For many, the immediate answer is data bursting. It turns out that the cloud addresses the most pressing problem facing data centers today: finding a low-cost solution to manage relentlessly increasing data loads. Through bursting, enterprises will be able to shift those loads ? even for critical apps ? through on-demand provisioning of cloud resources.
Critical to this process, though, is the seamless transfer of data from one set of resources to another. The most effective way to accomplish this, according to eWeek's Cameron Sturdevant, is through a public/private bridge layer that allows both internal and third-party platforms to forge a common infrastructure. Preferably, the bridge will conform to one or all of the Open Data Center Alliance (ODCA) usage models for virtual machine portability. In this way, you can avoid latency-inducing conversions between VM formats like .VMDK and AMI.

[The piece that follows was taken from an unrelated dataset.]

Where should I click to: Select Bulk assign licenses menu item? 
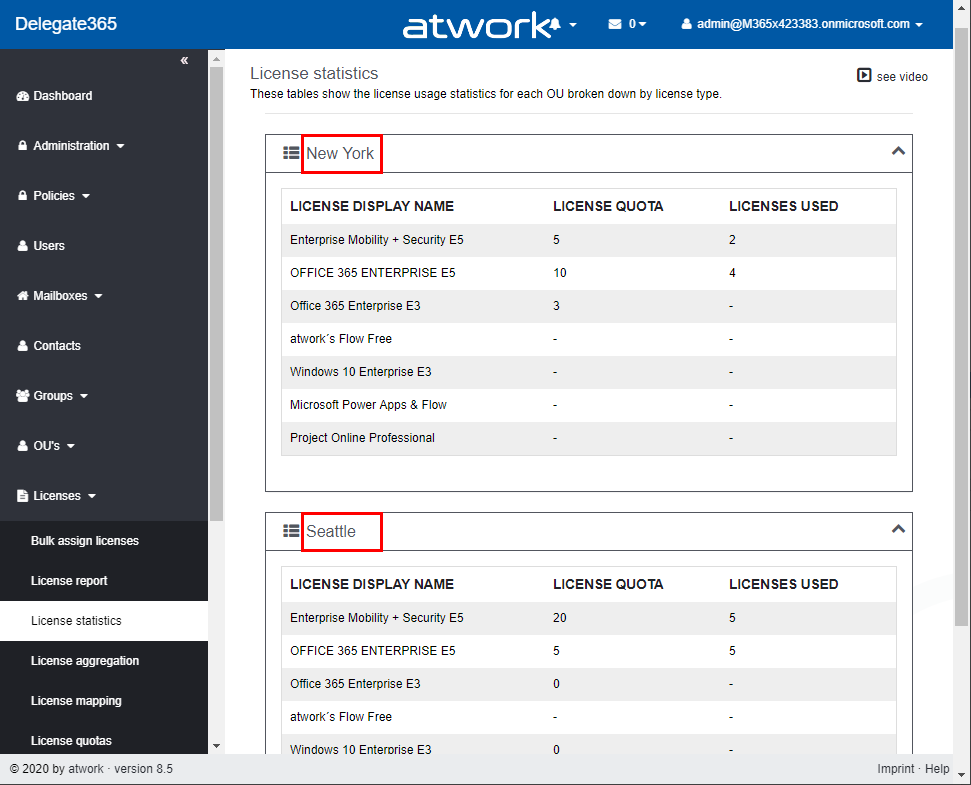click(85, 541)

A number of bridging platforms have already hit the channel. Cloud.com, for one, recently teamed up with RightScale to provide automated, on-premise network, security and load management to enable bursting to popular public clouds like Rackspace and Amazon Web Services. At the same time, heavyweights like HP are building burst capabilities directly into their cloud platforms. The company has incorporated something it calls "dual cloud bursting" into its CloudSystem platform, described as the ability to provision and scale resources across public and on-site cloud models.
At the moment, most bursting scenarios involve relatively well-established data patterns, says Smart Data Collective's Chris Barnes. With a known demand curve, IT managers at least have a heads-up when it comes to provisioning cloud resources. When it comes to more unpredictable loads, there is an argument for hosting the environment entirely in the cloud and then shifting it to internal infrastructure once resource requirements are more well-known.
The ultimate bursting goal is to foster an environment that can perform an automatic load transfer that is so seamless as to be unnoticeable outside the IT department. There's no reason to think that can't happen, although it will probably require a bit more leg work at this point.
System integration within the enterprise infrastructure is complicated enough already. Bringing in someone else's environment adds several orders of magnitude to that complexity.